Serbia on the Brink

The murder of prime minister Zoran Djindjic threatens to cause civil strife and chaos in Serbia.

Serbia on the Brink

The murder of prime minister Zoran Djindjic threatens to cause civil strife and chaos in Serbia.

Tuesday, 6 September, 2005

The authorities have begun rounding up alleged mafia members following the assassination of prime minister Zoran Djindjic, which has brought Serbia to the brink of catastrophe.


Around 200 mafia suspects were arrested and two leading former security officials were under interrogation Thursday, a day after Djindjic was shot by two gunmen. He died soon afterwards at the emergency unit of the main Belgrade hospital.


Warrants have also been issued for the arrests of 23 people suspected of involvement in the assassination.


A government statement broadcast on all media Wednesday night claimed the killing was the work of the so-called Zemun gang, whom western governments had been urging Djindjic to move against. Deputy prime minister Nebojsa Covic, now acting premier, blamed the murder on "those who have used assassinations in the past to prevent the development and democratisation of Serbia and to isolate Serbia again, turning it into the realm of mobsters".


The fatal wounds, one in the stomach the other in the back, came from large calibre sniper rifles fired from different locations, according to unofficial sources. The Belgrade media carried accounts from eye-witnesses who claimed they had seen two men with a sniper rifle and a pistol driving away at high speed from a building about 100 metres from the government office Djindjic had been entering.


No official accounts were available from the police, who sealed off the centre of Belgrade. In the evening, acting Serbian president Natasa Micic declared a state of emergency, which will remain in force until the assassins are hunted down and arrested. The authorities did not specify whether the suspected gangsters detained Thursday were members of the Zemun mafia. The two ex-security officers under interrogation are Jovica Stanisic, onetime state security chief, and Frenki Simatovic, the founder of the notorious Red Berets.


The republic’s constitution does not specify the exact terms of a state of emergency, but the president of the Serbian constitutional court Slobodan Vucetic has already said "some civil rights and freedoms could be restricted”.


Djindjic had already survived one attempt on his life in February, when an alleged member of the Zemun gang narrowly missed hitting his convoy with a truck driven at high speed.


Western diplomats had long been urging the Djindjic government to crack down on the Belgrade underworld and various armed units, notably the Special Operations Unit, JSO. Better known as the Red Berets, it was active throughout the wars in Croatia and Bosnia.


They have continued to cast a menacing shadow over Serbian politics, especially since Belgrade began cooperating with The Hague. Western pressure to deal with JSO increased after two members were convicted in January this year for their participation in a road traffic incident in October 1999, which killed four officials from the Serbian Renewal Movement.

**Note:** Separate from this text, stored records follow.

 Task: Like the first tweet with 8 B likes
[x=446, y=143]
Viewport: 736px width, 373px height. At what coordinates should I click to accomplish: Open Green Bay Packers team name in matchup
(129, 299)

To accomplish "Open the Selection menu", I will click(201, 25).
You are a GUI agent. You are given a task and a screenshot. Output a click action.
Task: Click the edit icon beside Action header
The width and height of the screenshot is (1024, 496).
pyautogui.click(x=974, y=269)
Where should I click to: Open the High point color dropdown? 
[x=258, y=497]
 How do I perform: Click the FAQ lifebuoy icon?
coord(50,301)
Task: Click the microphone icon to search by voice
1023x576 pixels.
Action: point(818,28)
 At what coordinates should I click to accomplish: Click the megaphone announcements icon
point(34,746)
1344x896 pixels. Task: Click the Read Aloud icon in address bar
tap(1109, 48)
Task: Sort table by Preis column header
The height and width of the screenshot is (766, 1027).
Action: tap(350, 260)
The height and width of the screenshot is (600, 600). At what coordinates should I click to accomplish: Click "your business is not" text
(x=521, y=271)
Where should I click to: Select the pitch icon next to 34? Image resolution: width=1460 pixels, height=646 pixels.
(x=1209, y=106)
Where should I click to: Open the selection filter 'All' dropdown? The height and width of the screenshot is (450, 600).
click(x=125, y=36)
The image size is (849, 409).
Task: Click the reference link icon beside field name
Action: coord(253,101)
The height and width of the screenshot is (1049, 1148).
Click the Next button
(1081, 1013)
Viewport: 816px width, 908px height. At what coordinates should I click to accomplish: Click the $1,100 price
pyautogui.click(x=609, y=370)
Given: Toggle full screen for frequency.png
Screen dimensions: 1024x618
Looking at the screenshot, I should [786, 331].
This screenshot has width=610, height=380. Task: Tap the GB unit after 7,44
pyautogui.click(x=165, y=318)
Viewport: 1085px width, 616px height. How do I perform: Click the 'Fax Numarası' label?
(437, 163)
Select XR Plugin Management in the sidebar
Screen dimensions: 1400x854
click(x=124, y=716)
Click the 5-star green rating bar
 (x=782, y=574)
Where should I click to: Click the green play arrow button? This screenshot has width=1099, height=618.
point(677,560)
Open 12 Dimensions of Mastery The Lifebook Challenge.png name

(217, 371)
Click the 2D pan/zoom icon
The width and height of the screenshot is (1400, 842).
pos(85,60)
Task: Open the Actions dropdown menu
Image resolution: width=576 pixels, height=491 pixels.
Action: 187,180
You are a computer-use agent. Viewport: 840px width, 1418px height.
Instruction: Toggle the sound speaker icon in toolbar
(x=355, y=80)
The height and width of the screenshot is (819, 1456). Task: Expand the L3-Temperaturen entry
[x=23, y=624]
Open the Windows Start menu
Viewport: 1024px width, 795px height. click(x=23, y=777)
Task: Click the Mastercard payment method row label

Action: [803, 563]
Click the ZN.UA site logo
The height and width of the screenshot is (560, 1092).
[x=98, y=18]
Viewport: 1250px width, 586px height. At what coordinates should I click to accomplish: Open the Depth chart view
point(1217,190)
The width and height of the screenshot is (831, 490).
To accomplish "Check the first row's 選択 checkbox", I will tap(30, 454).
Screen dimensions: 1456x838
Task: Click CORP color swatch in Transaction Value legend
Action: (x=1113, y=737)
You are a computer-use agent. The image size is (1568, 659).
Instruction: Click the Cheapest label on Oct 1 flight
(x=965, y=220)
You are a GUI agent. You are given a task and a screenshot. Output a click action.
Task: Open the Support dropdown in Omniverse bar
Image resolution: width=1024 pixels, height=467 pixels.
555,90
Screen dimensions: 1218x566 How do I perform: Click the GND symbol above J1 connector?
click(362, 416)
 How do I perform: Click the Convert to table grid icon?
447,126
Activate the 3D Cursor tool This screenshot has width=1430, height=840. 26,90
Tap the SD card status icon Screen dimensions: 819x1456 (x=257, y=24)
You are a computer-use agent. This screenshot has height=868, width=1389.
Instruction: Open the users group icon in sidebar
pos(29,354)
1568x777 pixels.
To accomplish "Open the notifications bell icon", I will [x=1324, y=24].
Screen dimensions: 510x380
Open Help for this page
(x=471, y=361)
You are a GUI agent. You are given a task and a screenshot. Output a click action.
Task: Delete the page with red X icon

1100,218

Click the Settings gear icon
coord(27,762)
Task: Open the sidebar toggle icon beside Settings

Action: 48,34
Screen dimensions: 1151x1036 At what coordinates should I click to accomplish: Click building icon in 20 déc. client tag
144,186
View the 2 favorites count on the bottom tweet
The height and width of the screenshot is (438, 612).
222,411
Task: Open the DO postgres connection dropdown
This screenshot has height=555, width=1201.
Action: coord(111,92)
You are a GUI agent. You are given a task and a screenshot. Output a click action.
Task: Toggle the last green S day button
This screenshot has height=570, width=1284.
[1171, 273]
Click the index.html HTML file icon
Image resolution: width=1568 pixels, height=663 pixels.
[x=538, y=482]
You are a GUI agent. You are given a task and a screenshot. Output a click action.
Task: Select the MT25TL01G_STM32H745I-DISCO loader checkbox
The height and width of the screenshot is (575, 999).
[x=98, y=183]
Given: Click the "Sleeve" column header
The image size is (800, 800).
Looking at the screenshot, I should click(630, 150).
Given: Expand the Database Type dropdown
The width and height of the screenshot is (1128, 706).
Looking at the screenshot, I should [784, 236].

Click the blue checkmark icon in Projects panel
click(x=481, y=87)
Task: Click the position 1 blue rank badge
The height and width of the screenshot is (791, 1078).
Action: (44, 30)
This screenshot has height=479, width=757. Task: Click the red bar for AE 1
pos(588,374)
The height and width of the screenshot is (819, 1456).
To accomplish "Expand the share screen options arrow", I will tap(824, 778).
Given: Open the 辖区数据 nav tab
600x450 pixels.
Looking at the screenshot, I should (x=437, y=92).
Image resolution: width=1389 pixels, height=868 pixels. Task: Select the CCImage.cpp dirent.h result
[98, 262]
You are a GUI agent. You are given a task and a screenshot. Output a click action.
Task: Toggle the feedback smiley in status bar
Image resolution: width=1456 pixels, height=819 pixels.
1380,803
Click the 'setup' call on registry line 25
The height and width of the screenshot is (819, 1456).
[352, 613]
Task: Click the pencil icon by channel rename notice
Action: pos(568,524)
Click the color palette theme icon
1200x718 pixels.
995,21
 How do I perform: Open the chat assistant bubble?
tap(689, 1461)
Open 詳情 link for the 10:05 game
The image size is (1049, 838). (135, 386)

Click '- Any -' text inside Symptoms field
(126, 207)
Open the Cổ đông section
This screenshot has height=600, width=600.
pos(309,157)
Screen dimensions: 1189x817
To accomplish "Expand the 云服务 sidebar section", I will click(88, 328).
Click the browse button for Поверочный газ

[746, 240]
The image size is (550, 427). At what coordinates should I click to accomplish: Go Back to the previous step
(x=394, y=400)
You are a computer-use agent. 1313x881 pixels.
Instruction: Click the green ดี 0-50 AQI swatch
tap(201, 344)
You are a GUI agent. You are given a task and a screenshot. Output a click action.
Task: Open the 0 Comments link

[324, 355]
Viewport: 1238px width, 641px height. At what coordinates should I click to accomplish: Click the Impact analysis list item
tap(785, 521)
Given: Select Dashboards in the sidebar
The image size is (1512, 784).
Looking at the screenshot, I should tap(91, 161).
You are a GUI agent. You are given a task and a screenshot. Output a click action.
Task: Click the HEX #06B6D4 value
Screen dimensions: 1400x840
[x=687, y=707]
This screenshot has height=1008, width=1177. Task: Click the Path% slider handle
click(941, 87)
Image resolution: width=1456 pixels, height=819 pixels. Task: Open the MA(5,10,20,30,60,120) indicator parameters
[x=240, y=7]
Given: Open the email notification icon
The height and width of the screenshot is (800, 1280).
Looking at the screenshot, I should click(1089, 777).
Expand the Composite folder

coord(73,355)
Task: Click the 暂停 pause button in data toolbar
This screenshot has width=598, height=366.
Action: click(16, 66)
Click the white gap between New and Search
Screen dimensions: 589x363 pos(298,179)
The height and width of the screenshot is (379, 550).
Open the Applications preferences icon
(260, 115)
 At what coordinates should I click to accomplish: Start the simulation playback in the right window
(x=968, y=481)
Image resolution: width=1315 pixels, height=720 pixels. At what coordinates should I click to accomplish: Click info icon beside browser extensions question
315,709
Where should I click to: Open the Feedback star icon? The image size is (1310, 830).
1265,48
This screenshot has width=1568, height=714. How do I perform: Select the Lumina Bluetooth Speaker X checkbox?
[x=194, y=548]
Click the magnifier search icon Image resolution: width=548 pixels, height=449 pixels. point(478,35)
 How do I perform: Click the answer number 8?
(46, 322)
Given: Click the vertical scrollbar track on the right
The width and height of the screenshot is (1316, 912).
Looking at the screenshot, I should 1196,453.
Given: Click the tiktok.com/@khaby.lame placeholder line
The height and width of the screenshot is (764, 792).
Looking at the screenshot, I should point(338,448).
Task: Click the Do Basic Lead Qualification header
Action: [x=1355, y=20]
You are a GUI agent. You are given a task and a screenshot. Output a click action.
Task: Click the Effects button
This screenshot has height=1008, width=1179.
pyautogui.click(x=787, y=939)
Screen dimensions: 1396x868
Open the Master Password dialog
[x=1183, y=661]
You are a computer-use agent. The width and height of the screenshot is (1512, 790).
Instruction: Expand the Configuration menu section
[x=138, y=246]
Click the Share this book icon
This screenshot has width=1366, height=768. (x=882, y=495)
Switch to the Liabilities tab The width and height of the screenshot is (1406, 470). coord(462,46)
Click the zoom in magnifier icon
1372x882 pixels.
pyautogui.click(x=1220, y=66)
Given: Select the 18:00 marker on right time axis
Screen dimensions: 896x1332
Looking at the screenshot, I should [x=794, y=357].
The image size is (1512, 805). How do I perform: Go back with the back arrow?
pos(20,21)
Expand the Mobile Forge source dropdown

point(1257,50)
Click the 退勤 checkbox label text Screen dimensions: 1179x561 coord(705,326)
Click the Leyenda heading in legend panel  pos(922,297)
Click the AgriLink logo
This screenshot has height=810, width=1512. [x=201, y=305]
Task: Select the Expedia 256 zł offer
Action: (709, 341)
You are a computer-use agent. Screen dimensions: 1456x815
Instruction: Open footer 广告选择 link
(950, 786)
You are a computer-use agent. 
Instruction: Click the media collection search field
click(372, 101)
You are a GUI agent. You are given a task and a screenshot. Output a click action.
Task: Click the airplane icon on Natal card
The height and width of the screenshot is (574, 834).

"I wonder how you can expect to integrate into the European mainstream while you still have mafiosi and war criminals operating special armed units in your house," British ambassador Charles Crawford said in an interview with Belgrade magazine Nedeljni Telegraf, published on the morning of the assassination.


Crawford went on to remark that The Hague tribunal has "extensive evidence of what they were doing", confirming the western view that the Red Berets have worked to obstruct extraditions to the war crimes court.


The Zemun gang, so-called because one of its suspected leaders Dusan "Siptar" Spasovic owns a huge villa and shopping mall in the Belgrade suburb of Zemun, is thought to have around 200 members. Spasovic's partner is Milorad "Legija" Lukovic, whom Djindjic dismissed as commander of the JSO in spring 2001, but who still retained an influence over the unit.


Lukovic recently publicly denounced Djindjic as unpatriotic for handing over prominent "freedom fighters" to The Hague.


The premier moved to diminish Lukovic's persistent influence on the JSO, by dismissing two senior officials in the state security service who are known to retain close links with the Red Berets’ former commander.


Lukovic and Spasovic were among those the police want to detain in connection with the killing of the premier.


Some observers are arguing that the current state of emergency will play directly into the hands of those forces, which Djindjic was trying to bring under control.


"The state of emergency will best suit those groups whose interests were most closely affiliated with Slobodan Milosevic - the army and the police," said Vladimir Gligorov, an influential analyst from the Viennese Institute for International Economy, who believes that the government was sending out a signal of "insecurity and fear".


Although no one was prepared to make an open statement so soon after the death of the premier, high-ranking politicians and police were indicating off the record that a crackdown on the mafia would ensue immediately. "We must either confront and eradicate the underworld, or admit that the mafia rules this country," a police official told IWPR.